Ik ben door de kamerkoor-ervaring een goed ensemblezanger geworden. Ik hou van harmonie en ben echt een groepsmens. Ik ben loyaal en als een soort vlinder in een productie, die aan kruisbestuiving doet. Ik vind het nog steeds geweldig dat ik dan ineens in een productie sta met een grote ster als Magdalena Kožená (nu Ottavia in L’Incoronazione di Poppea) die me als een echte collega ziet en die met mij wil communiceren. Ik kan niet tegen jaloezie en ben een open boek voor mijn collega’s’.
Naast zijn grote solocarrière begint Marcel komend schooljaar aan een nieuwe rol, als docent aan het conservatorium ArtEZ in Zwolle.
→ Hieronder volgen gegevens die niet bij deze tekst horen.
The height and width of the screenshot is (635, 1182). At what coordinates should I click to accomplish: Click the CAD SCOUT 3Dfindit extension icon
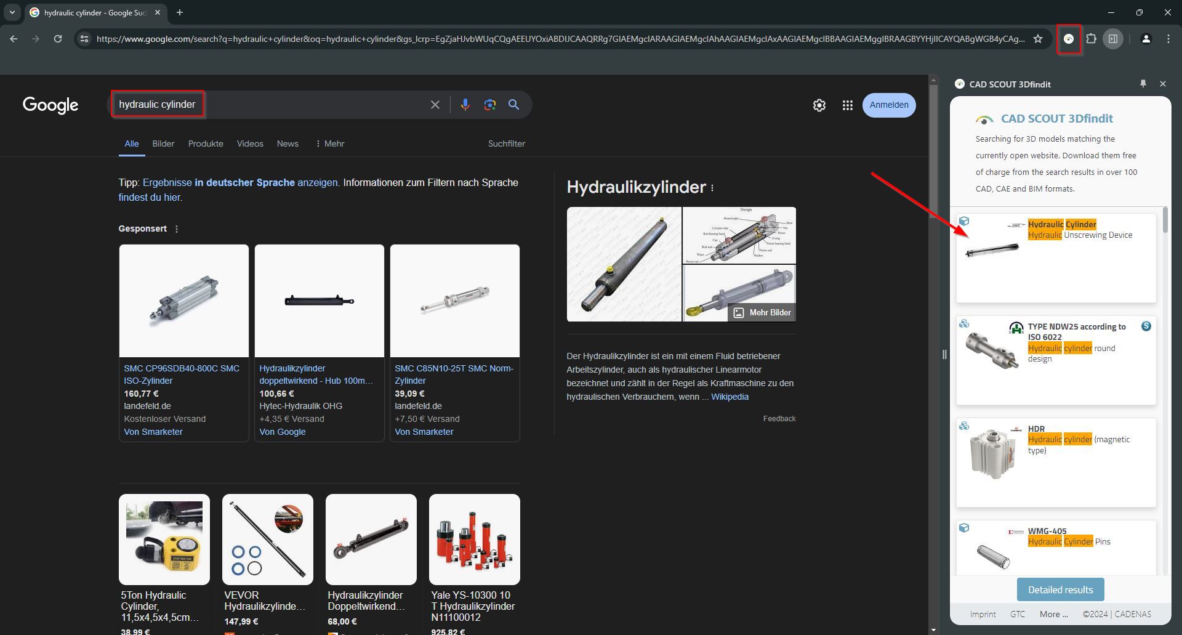tap(1069, 39)
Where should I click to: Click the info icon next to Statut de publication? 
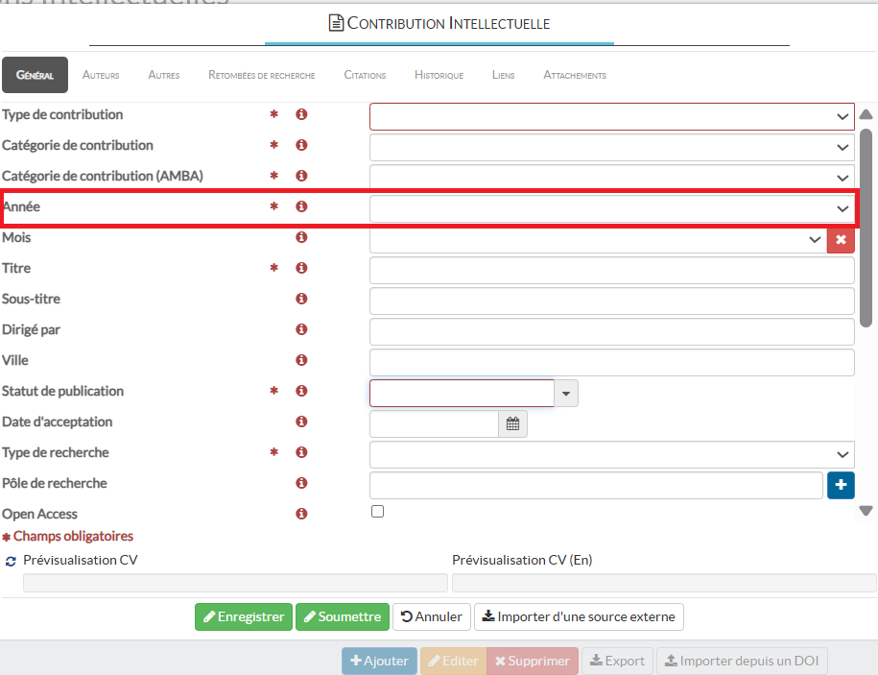click(301, 391)

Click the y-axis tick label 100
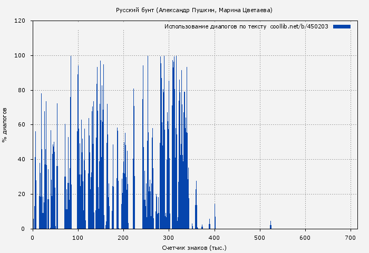(20, 56)
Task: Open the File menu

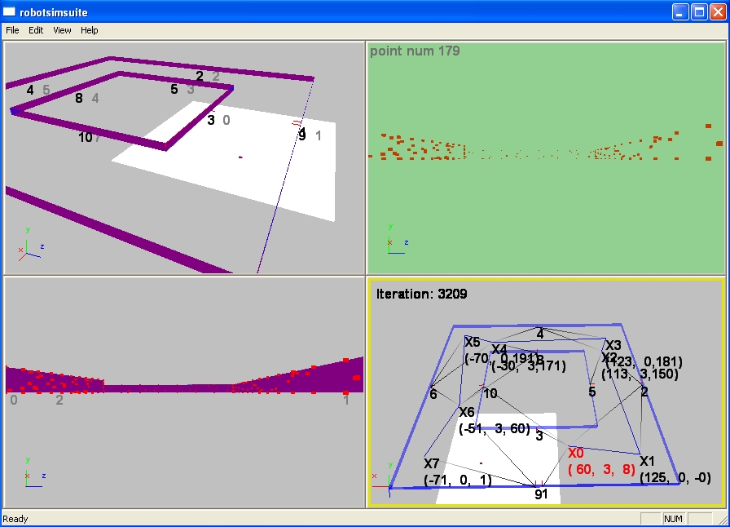Action: [12, 30]
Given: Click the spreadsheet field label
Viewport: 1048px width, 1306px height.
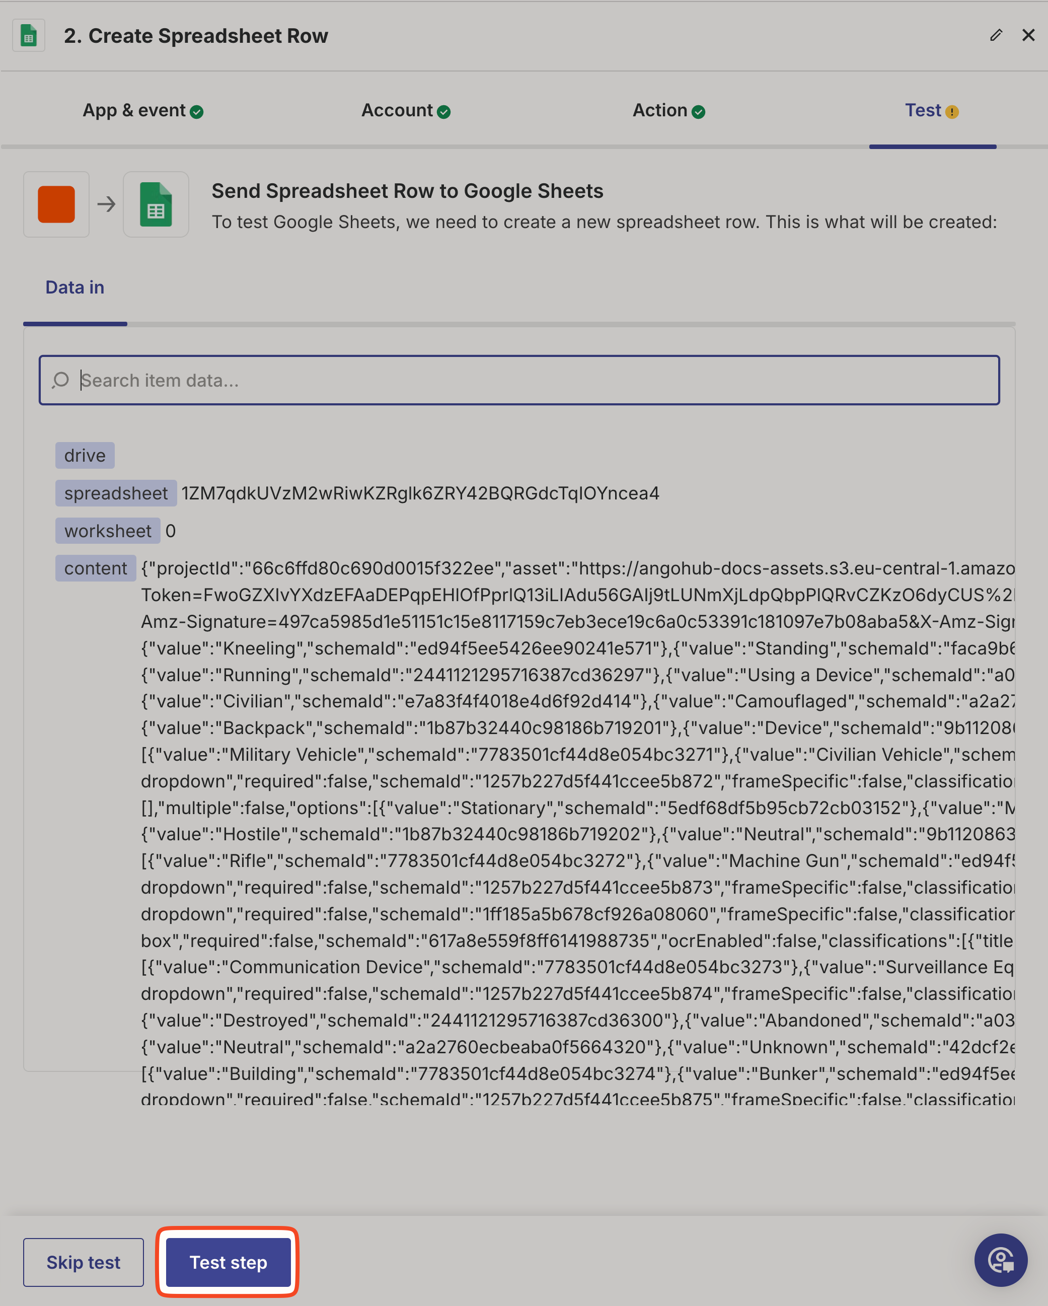Looking at the screenshot, I should click(116, 493).
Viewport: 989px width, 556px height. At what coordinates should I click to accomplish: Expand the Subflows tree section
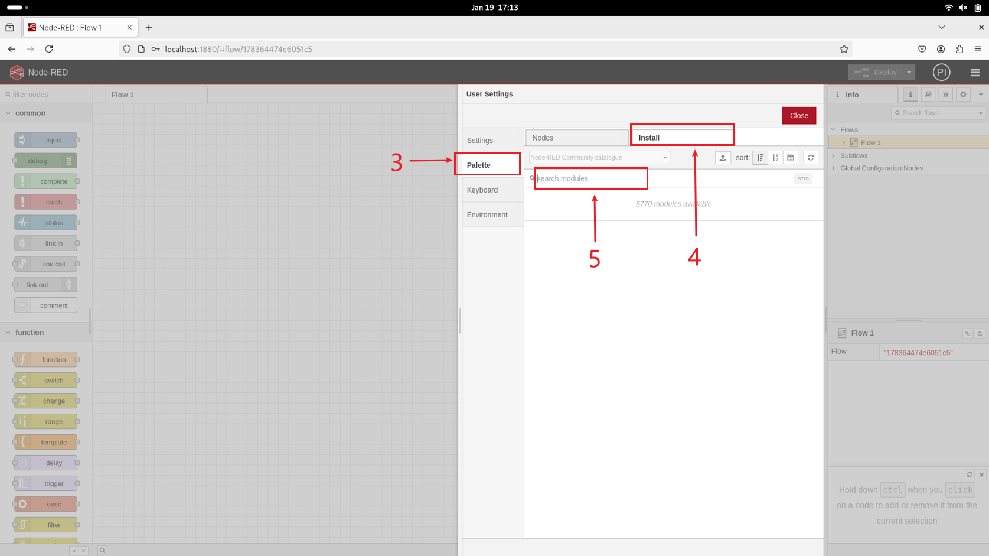(x=834, y=156)
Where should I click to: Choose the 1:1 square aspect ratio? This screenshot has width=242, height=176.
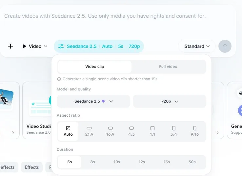(152, 131)
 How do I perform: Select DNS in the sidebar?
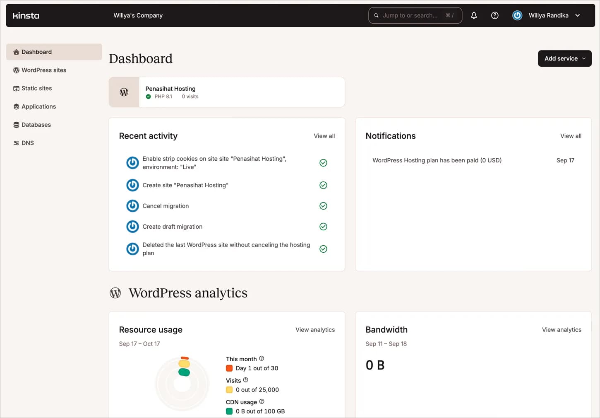click(x=27, y=143)
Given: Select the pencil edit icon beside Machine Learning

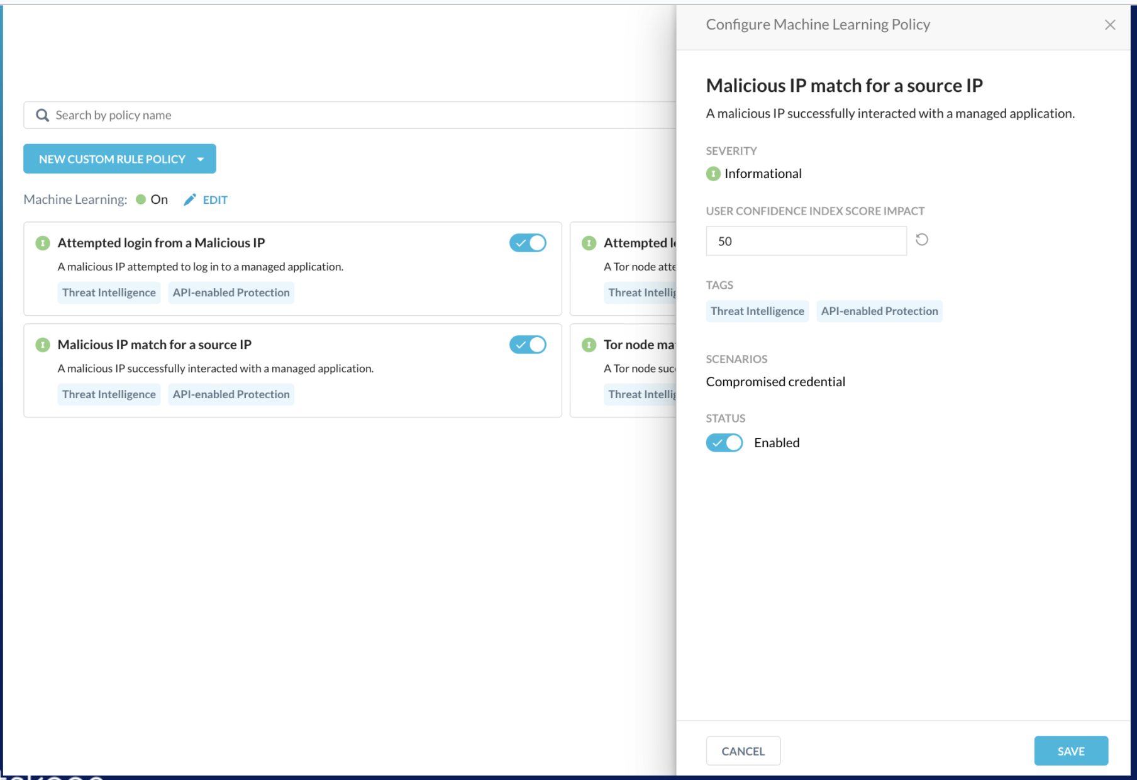Looking at the screenshot, I should (x=190, y=199).
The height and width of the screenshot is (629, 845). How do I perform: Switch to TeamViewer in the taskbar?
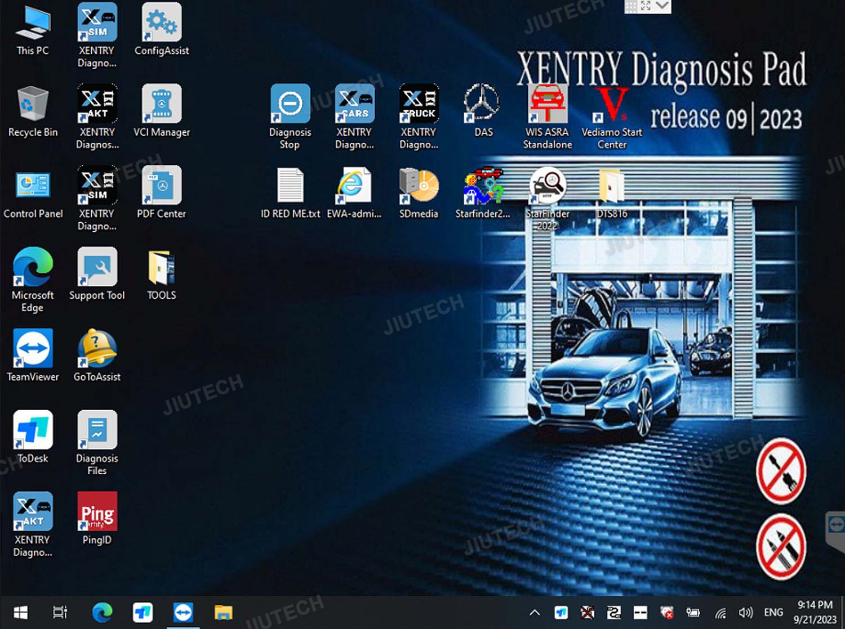pyautogui.click(x=183, y=613)
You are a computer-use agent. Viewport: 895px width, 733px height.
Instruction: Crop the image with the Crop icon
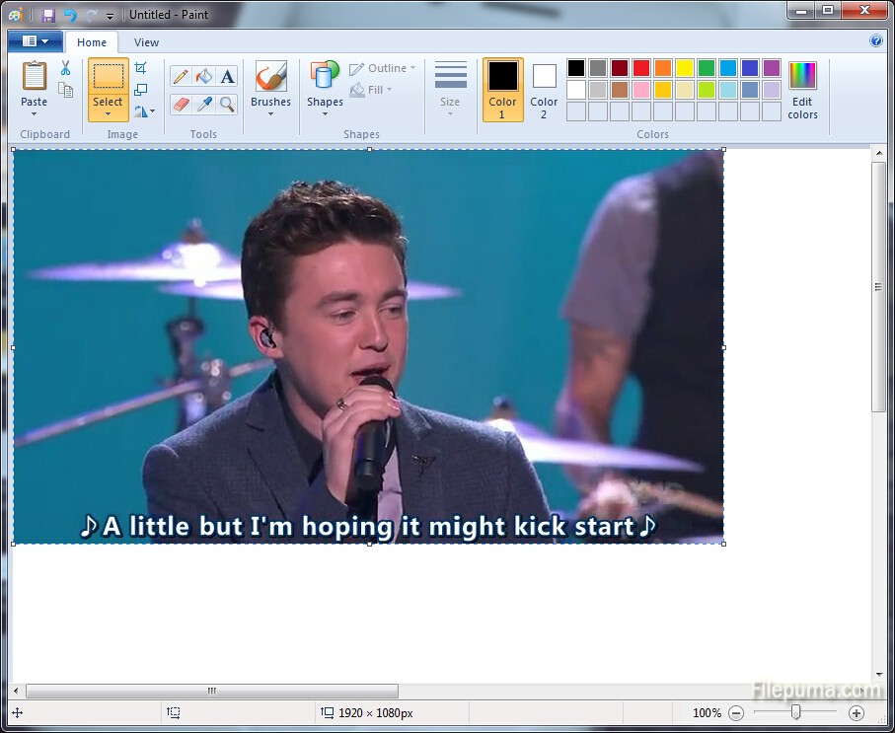(140, 68)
‘Dat wordt een heel nieuwe uitdaging. Ik ga lesgeven. Ik heb wel eerder ‘masterclasses’ gegeven en jongeren begeleid, maar dit wordt echt structureel. Ik merk dat het logisch is vooral tenorstudenten te hebben wellicht. Ik wil mensen leren hun natuurlijk stem te ontdekken, te leren wat er mogelijk is en wat er niet mogelijk is met hun stem. Een stem moet altijd passen bij de persoon. Daarbij wil ik ze vooral ook vakmanschap bijbrengen. Zangers moet allround musici zijn en er is meer nodig dan ademsteun en stembanden om goed te leren zingen. Ik heb zelf een heel breed repertoire van Bach en Monteverdi, via Rameau, naast al het nieuwe, hedendaags werk en dat vind ik ook voor de studenten belangrijk.
Ik heb afgesproken dat ik het alleen wil doen naast mijn solocarrière, dus we hebben een structuur waarbij ik ‘co-teaching’ doe, dus samen met een door de student gekozen andere leraar, die mijn lessen overneemt als ik er niet ben. Ik heb bijvoorbeeld volgend jaar engagementen in Stuttgart en Zürich en die zeg ik niet af voor het lesgeven.
Ik vind het heel aantrekkelijk dat er mensen zijn die wat van mij willen leren. Voor mij is dan ook nu de cirkel rond omdat ik zelf in Zwolle ben begonnen.’
Er komt een aantal mooie nieuwe rollen voor Marcel. Onder meer een nieuw geschreven opera [nog in het ontwikkelingsstadium] van de Turkse componist Utku Aşuroğlu over Zeki Müren, één van de beroemdste zangers in Turkije, die min of meer openlijk homoseksueel was. Daarna, onder voorbehoud, ook een nieuwe productie van een werk van Offenbach in Parijs. Maar nu is hij nog te horen in L’incoronazione di Poppea als Nutrice, in Barcelona, op 17, 19 en 21 juli. Hij moet het gesprek afbreken want hij moet studeren. De plicht roept.